## start DATASET RECORDS

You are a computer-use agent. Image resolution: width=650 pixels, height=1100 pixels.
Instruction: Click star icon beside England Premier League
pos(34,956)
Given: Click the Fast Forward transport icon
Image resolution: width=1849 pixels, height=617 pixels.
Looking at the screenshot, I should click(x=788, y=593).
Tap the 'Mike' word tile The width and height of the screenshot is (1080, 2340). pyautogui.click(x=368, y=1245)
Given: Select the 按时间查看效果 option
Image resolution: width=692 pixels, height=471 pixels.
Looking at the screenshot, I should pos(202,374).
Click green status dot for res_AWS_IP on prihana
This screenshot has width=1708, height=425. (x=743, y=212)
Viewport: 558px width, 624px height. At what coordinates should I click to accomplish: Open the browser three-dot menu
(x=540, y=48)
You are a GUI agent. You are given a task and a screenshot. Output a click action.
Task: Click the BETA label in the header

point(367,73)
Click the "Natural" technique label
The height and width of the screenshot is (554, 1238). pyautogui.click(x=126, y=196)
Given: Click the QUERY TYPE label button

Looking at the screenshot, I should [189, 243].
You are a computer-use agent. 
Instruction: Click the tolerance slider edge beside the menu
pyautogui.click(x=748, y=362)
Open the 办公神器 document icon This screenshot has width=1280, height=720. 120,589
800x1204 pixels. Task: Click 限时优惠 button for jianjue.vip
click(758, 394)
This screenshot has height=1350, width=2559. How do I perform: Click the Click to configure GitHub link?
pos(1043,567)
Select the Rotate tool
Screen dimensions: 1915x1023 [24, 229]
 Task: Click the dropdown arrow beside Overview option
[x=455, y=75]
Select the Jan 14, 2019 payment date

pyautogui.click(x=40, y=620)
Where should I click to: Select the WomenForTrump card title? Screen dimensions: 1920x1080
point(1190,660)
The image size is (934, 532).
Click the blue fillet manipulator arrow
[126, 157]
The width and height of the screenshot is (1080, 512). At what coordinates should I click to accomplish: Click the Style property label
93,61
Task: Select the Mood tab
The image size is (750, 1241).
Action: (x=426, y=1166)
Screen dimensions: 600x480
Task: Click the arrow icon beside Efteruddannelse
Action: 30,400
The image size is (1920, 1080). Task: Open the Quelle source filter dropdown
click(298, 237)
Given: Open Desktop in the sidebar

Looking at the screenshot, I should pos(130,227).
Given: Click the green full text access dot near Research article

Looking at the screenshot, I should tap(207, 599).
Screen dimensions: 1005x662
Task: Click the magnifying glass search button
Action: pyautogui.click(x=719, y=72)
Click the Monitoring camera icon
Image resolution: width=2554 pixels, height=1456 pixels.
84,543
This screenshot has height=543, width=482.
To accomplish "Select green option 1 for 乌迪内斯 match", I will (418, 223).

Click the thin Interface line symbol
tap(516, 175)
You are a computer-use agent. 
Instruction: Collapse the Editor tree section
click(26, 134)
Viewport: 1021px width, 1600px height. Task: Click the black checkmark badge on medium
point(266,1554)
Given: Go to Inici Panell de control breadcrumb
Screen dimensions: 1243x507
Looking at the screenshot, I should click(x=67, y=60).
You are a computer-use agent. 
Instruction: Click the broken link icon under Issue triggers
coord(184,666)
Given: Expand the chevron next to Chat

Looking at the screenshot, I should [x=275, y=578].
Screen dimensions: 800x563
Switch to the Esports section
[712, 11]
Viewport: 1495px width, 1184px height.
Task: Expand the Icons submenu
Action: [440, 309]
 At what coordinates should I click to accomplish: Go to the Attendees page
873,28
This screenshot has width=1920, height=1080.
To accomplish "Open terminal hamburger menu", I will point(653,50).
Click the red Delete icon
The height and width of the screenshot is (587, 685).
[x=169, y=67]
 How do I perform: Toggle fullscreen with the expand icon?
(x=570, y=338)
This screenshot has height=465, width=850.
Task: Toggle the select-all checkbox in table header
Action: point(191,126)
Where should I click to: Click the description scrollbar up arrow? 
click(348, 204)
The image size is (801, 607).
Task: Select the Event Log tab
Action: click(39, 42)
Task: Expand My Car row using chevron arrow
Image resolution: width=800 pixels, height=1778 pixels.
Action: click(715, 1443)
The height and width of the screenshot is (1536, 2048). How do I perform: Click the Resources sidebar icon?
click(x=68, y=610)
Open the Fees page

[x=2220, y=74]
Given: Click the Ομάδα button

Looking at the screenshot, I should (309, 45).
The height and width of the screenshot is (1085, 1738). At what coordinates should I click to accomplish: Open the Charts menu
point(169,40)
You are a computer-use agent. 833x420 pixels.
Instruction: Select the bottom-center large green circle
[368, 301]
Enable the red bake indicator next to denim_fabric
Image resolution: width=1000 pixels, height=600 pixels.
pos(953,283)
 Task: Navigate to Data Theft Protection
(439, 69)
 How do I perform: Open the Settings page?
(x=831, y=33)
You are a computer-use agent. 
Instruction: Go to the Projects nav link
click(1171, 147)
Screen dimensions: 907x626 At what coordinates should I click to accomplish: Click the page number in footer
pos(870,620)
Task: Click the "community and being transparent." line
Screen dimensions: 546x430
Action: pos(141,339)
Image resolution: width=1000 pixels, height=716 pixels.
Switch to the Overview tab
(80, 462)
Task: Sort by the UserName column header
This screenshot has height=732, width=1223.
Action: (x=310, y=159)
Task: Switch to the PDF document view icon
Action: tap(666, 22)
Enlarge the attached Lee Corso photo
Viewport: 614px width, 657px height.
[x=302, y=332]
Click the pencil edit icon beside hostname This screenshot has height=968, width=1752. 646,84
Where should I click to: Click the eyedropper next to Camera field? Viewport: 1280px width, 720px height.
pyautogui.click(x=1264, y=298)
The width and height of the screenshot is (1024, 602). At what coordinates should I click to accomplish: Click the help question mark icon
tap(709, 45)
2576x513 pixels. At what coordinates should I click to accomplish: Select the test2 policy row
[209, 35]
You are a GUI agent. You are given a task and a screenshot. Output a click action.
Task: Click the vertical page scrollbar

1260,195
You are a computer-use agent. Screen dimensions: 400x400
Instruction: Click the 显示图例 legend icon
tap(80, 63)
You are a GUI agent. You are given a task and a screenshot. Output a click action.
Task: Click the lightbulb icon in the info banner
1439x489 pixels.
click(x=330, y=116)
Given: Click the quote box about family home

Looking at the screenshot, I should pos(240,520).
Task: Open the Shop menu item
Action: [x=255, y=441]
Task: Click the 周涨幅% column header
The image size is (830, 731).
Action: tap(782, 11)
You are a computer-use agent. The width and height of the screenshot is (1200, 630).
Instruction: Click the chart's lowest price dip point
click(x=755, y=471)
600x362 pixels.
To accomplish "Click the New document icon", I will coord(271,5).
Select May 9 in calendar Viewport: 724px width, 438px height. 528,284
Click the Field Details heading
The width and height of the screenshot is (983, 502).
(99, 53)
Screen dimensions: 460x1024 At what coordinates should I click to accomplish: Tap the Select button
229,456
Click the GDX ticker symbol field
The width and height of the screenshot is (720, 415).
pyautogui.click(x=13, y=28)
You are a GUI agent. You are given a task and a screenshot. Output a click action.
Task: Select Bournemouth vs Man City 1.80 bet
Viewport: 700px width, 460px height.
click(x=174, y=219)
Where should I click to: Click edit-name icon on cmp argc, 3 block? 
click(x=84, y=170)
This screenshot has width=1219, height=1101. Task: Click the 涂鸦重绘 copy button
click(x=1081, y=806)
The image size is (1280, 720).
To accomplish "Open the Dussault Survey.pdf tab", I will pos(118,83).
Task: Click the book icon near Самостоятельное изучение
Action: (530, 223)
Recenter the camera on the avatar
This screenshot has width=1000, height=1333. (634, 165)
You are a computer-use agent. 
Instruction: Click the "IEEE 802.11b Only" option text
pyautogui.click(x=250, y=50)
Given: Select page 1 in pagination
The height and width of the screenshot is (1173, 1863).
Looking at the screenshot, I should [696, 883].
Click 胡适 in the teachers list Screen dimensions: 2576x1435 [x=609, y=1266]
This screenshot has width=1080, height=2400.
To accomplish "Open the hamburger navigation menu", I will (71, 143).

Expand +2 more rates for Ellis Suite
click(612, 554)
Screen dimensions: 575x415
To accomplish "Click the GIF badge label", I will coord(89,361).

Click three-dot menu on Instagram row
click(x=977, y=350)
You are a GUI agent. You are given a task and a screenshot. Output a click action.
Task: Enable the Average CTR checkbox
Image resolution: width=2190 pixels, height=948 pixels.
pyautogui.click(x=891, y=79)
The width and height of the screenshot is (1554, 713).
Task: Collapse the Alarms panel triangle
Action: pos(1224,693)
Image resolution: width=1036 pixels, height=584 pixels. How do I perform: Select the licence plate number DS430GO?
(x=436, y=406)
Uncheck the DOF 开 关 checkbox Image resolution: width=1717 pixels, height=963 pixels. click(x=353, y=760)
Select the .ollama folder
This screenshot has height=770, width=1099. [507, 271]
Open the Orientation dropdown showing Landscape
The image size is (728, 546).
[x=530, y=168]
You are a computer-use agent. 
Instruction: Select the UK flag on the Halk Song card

## end DATASET RECORDS

Rewrite the records from the first line up to and including the line with "Looking at the screenshot, I should pos(202,374).", putting "Rewind" in place of "Fast Forward" and changing nothing else. Give only those lines.

▶ **EXERCISE SOLUTION**
You are a computer-use agent. Image resolution: width=650 pixels, height=1100 pixels.
Instruction: Click star icon beside England Premier League
pos(34,956)
Given: Click the Rewind transport icon
Image resolution: width=1849 pixels, height=617 pixels.
Looking at the screenshot, I should click(x=788, y=593).
Tap the 'Mike' word tile The width and height of the screenshot is (1080, 2340). pyautogui.click(x=368, y=1245)
Given: Select the 按时间查看效果 option
Image resolution: width=692 pixels, height=471 pixels.
Looking at the screenshot, I should pos(202,374).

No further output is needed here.